In der Studie "Nachhaltige Wasserwirtschaft in Deutschland" des Umweltbundesamtes aus dem Jahre 1998 wird der Begriff der nachhaltigen Wasserwirtschaft (sustainable water management) folgendermaßen definiert: "Eine nachhaltige Wasserwirtschaft bezeichnet die integrierte Bewirtschaftung aller künstlichen und natürlichen Wasser(teil)kreisläufe unter Beachtung drei wesentlicher Zielsetzungen: Dem langfristigen Schutz von Wasser als Lebensraum bzw. als zentrales Element von Lebensräumen; der Sicherung von Wasser in seinen verschiedenen Facetten als Ressource für die jetzige wie für nachfolgende Generationen; der Erschließung von Optionen für eine dauerhafte naturverträgliche, wirtschaftliche und soziale Entwicklung. Bei der Erfüllung der Zielsetzungen werden die Anforderungen, die sich aus der Notwendigkeit einer nachhaltigen Entwicklung in anderen Sektoren ergeben, ebenfalls berücksichtigt." Um einzelne Sachverhalte und Maßnahmen besser bewerten zu können, wurden in der Studie stärker spezifizierte Leitlinien herausgearbeitet.

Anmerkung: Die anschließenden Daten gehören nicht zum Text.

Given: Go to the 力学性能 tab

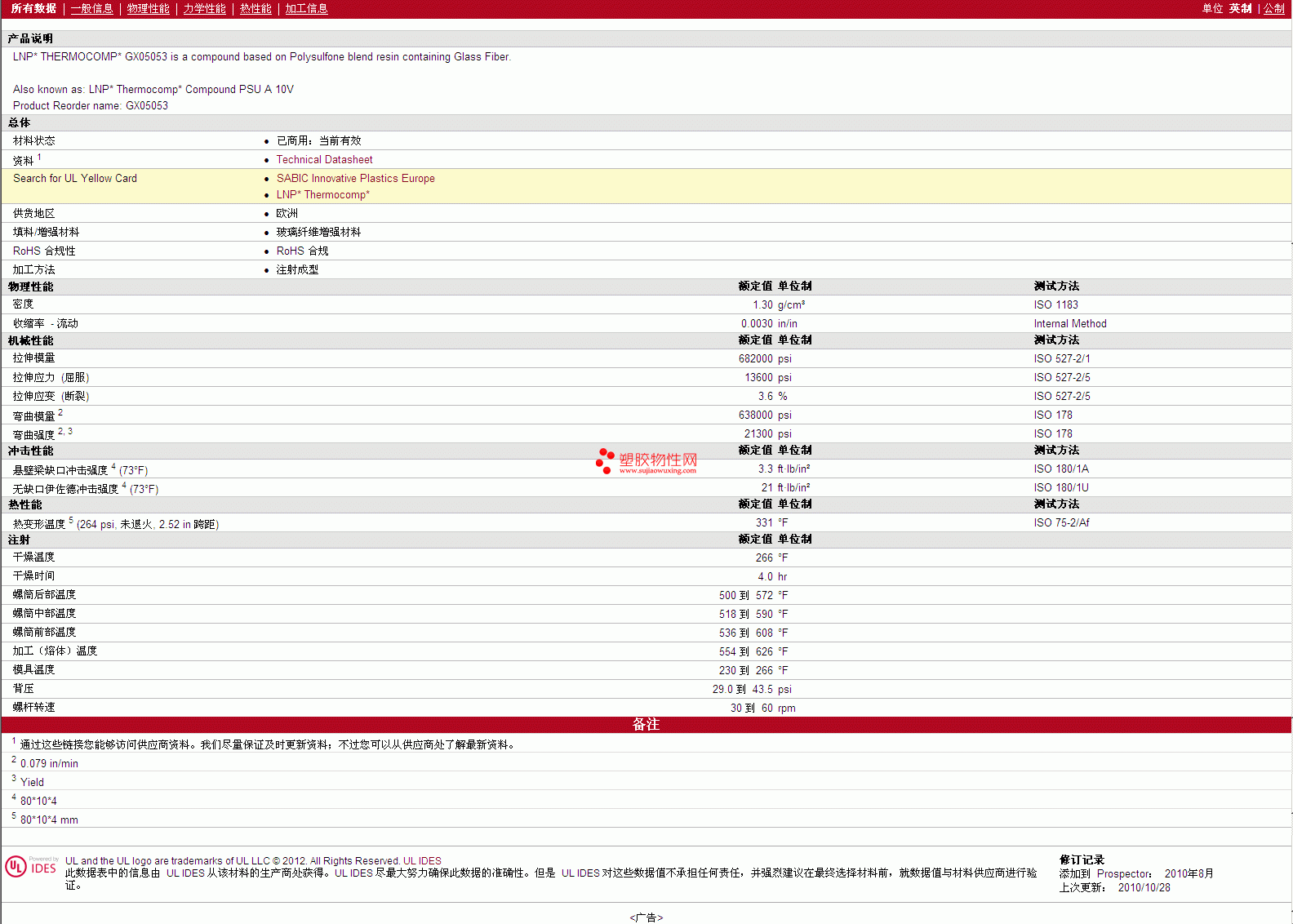Looking at the screenshot, I should point(204,8).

Dafür wurden verschiedene Prinzipien entwickelt, welche die Auslegung von Nachhaltigkeit in der Wasserwirtschaft unterstützen.
Mehr...


Prinzipien einer nachhaltigen Wasserwirtschaft

  • Regionalitätsprinzip
"Die regionalen Ressourcen und Lebensräume sind zu schützen, räumliche Umweltexternalitäten zu vermeiden."
  • Integrationsprinzip
"Wasser ist als Einheit und in seinem Nexus mit den anderen Umweltmedien zu bewirtschaften. Wasserwirtschaftliche Belange müssen in die anderen Fachpolitiken integriert werden."
  • Verursacherprinzip
"Die Kosten von Verschmutzung und Ressourcennutzung sind dem Verursacher anzulasten.
  • Kooperations- und Paritzipationsprinzip
"Bei wasserwirtschaftlichen Entscheidungen müssen alle Interessen adäquat berücksichtigt werden. Die Möglichkeit zur Selbstorganisation und zur Mitwirkung bei wasserwirtschaftlichen Maßnahmen ist zu fördern."
"Der direkte und indirekte Ressourcen- und Energieverbrauch der Wasserwirtschaft ist kontinuierlich zu vermindern."
  • Vorsorgeprinzip (Besorgnisgrundsatz)
"Extremschäden und unbekannte Risiken müssen ausgeschlossen werden."
  • Quellenreduktionsprinzip
"Emissionen von Schadstoffen sind am Ort des Entstehens zu unterbinden."
  • Reversibilitätsprinzip
"Wasserwirtschaftliche Maßnahmen müssen modifizierbar, ihre Folgen reversibel sein."
  • Intergenerationsprinzip
"Der zeitliche Betrachtungshorizont bei wasserwirtschaftlichen Planungen und Entscheidungen muß dem zeitlichen Wirkungshorizont entsprechen."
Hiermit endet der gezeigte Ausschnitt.